Eens de deur geopend en de noviet geïnitieerd kan het sjamanistische Nervous Rattles het ritueel starten. Monotone geluidslagen worden met elkaar verweven terwijl op de achtergrond een droge percussietrack weerklinkt, vaagweg zijn wel ‘primitieve’ fluiten, hoorns of bellen te horen maar als geheel heeft het vooral de bedoeling de luisteraar naar een nieuw oord te brengen dankzij een bezwerende repetiviteit eigen aan egoverlossende rituelen. Ongemerkt domineert de percussie het nummer steeds meer terwijl de droomklanken naar tribale sferen en ingehouden keelzangen evolueren. Uiteraard kan dit ook allemaal louter aan de verbeelding liggen.

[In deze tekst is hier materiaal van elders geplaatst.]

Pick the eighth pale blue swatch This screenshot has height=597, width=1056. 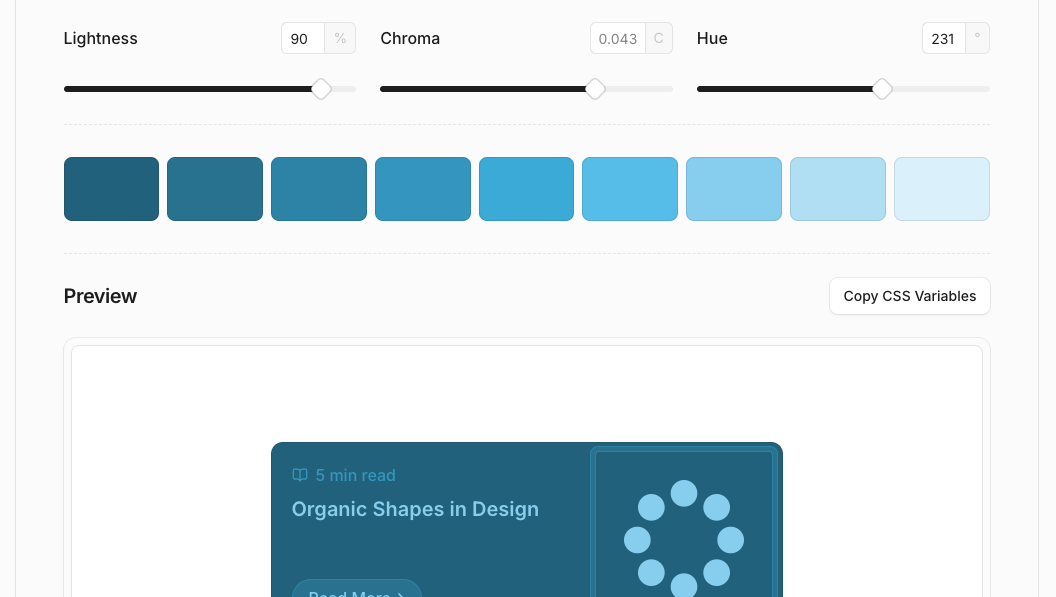pos(838,189)

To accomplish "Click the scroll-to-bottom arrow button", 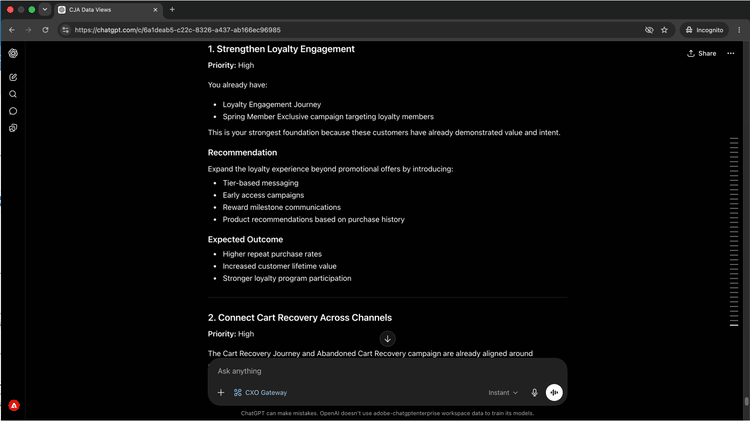I will click(x=387, y=339).
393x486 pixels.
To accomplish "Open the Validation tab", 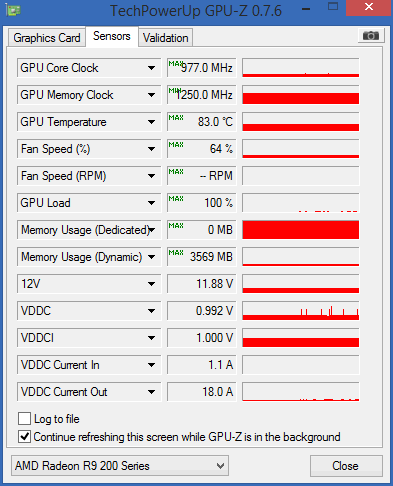I will tap(166, 38).
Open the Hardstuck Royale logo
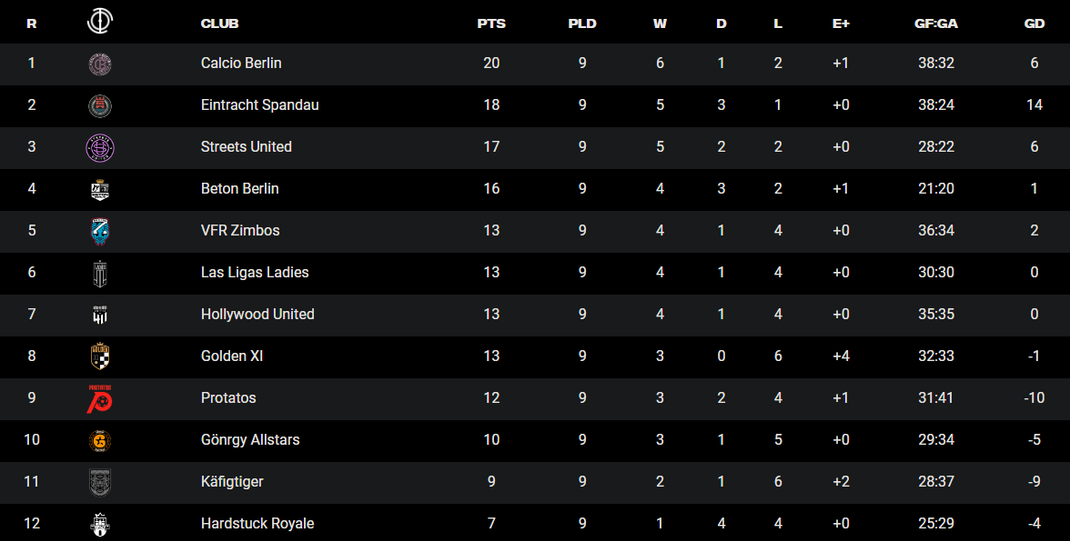This screenshot has width=1070, height=541. pyautogui.click(x=100, y=524)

Kramp bouwt de song zo op dat uiteindelijk elke luisteraar in het eigen hoofd ronddwaalt. Het is dan ook jammer dat hij het nummer eerder abrupt laat ophouden.
Hierdoor onstaat onbedoeld een breuk met “Redfaced Demons”, dat zich nochtans evenzeer in een niemandsland bevindt waar oude geesten en nieuwe zielen naast en door elkaar heen zweven in een poging een verbondenheid tot stand te brengen die net zo goed een eeuwigheid duurt als slechts een seconde lang is. Het opmerkelijkste aan het nummer is de manier waarop wat wel eens flarden doedelzakmuziek kunnen zijn (de schrille toon neigt er alvast naar), een onbehaaglijke sfeer helpen creëren die nog versterkt wordt door weggemoffeld gemompel, alsof vanuit een bedolven diepte toch nog een stem opstijgt. Die zal eens het andere verstomt dan ook zijn opgang maken, begeleid door spookachtige klanken die charmant ouderwets klinken en laten horen hoezeer Wybouw terugkeert naar het verleden. Ditmaal weet hij overigens wel de overgang te faciliteren naar het afsluitende “Outro”.
Dat nummer is opvallend herkenbaar in de manier waarop het een krakende gitaar enkele melodieën laat brengen die niet misstaan zouden hebben op de eerste release van een andere Kraak-alumni, Ignatz. De outro laat horen dat Kramp meer in zijn mars heeft dan louter via tapemanipulatie sferen oproepen en laat opnieuw een heel andere aanpak horen. Die verscheidenheid is bizar genoeg ook de zwakte van het album. Veel meer dan een volwaardige of semivolwaardige plaat klinkt Nervous Rattles als een staalkaartje van waartoe Wybouw in staat is. De vier nummers hebben elk een eigen identiteit die zich slechts losjes aan de andere songs binden waardoor het album als geheel coherentie mist. Het is evenwel een bedenking in de zijlijn, want het zou zonde zijn mocht Wybouw zich tot een enkel geluid of aanpak beperken, daarvoor is elke song te interessant en nodigen ze allen uit tot een verdere exploratie.